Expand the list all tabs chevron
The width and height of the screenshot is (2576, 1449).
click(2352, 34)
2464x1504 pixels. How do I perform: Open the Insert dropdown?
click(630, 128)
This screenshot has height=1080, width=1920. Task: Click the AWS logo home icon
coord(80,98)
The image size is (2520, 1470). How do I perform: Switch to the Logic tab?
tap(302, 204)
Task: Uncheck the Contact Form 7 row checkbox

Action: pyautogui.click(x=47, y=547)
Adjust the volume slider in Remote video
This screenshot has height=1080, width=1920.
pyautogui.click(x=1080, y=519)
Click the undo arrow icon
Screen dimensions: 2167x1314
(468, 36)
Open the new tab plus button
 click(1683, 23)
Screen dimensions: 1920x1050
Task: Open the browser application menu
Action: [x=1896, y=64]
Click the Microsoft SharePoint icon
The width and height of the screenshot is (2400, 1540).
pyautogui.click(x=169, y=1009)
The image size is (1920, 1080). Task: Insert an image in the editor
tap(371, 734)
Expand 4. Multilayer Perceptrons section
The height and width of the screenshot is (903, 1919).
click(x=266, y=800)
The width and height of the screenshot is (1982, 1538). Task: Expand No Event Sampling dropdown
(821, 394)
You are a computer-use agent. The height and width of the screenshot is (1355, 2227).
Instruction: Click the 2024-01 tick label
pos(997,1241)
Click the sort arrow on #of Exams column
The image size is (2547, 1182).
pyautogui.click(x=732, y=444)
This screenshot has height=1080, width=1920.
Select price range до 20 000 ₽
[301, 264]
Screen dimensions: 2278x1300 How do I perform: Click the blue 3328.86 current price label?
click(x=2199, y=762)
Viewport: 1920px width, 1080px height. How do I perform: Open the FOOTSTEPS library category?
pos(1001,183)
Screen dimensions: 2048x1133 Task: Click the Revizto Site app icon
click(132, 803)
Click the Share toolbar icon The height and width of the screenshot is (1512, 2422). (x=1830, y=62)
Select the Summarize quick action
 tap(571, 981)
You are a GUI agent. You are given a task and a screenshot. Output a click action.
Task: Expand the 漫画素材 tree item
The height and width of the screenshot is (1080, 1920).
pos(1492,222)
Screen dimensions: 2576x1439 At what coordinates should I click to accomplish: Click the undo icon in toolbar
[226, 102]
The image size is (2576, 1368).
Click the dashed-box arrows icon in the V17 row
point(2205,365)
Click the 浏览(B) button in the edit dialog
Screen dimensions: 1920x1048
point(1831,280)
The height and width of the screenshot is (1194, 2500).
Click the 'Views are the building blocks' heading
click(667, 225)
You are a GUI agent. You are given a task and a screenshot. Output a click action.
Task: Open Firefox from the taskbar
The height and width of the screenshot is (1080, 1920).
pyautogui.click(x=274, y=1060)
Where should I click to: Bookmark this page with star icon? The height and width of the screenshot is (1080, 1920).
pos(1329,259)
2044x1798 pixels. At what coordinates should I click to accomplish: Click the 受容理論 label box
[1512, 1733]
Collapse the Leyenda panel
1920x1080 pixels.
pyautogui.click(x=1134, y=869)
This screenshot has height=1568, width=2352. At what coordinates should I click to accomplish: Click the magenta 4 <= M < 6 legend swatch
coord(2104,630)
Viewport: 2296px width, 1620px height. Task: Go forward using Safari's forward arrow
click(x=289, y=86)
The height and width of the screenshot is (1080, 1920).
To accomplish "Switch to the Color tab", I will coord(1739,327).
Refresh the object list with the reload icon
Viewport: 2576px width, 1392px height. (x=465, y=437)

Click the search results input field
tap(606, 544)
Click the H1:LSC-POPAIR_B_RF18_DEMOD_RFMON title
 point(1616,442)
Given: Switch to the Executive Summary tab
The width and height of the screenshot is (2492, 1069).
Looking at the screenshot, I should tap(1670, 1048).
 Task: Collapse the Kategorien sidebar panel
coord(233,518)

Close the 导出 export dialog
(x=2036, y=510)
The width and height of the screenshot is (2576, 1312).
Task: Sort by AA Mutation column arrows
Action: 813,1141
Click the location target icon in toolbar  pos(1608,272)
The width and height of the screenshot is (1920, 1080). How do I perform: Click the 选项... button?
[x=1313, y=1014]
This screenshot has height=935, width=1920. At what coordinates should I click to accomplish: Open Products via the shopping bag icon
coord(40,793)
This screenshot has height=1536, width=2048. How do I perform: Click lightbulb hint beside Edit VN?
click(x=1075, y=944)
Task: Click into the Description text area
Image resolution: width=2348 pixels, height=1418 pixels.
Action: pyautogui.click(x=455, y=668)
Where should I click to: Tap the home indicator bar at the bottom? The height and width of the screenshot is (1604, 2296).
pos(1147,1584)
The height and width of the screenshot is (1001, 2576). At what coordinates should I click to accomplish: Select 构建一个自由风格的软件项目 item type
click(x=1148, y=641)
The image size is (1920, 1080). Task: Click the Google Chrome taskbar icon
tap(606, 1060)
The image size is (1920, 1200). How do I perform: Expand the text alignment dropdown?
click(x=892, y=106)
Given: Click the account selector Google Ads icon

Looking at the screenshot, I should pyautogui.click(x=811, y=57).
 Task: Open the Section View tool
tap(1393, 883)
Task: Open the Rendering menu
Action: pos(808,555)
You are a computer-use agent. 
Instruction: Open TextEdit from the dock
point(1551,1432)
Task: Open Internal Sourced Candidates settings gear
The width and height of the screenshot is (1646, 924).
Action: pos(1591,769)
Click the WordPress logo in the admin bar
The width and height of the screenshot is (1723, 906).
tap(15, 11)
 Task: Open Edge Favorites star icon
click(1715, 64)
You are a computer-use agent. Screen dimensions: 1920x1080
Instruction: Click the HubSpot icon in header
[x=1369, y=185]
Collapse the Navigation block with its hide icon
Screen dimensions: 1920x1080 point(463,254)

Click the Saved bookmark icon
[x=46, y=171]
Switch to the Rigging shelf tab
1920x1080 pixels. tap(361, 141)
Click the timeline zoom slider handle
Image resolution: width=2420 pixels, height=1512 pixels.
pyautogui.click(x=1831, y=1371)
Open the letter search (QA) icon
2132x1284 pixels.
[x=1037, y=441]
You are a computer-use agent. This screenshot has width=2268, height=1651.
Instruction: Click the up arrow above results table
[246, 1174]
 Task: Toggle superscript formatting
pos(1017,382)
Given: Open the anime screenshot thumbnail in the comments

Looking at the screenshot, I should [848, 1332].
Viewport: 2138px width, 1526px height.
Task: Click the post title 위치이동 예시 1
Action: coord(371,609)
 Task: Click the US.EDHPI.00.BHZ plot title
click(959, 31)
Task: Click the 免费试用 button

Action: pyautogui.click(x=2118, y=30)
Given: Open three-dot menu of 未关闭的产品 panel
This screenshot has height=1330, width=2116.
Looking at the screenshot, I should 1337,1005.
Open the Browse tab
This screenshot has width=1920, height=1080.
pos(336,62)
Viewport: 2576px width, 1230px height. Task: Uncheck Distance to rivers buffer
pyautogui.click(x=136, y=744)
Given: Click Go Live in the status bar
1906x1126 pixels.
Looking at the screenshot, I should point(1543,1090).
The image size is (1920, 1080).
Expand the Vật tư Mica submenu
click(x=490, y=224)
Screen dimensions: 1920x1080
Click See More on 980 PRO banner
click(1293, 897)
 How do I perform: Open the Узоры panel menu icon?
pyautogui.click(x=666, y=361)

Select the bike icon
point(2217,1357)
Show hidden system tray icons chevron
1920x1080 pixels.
§ §
INSTRUCTIONS TO FOLLOW :: Look through the records and gather each line with the word "chevron".

YOUR SOLUTION ::
Expand the list all tabs chevron
Show hidden system tray icons chevron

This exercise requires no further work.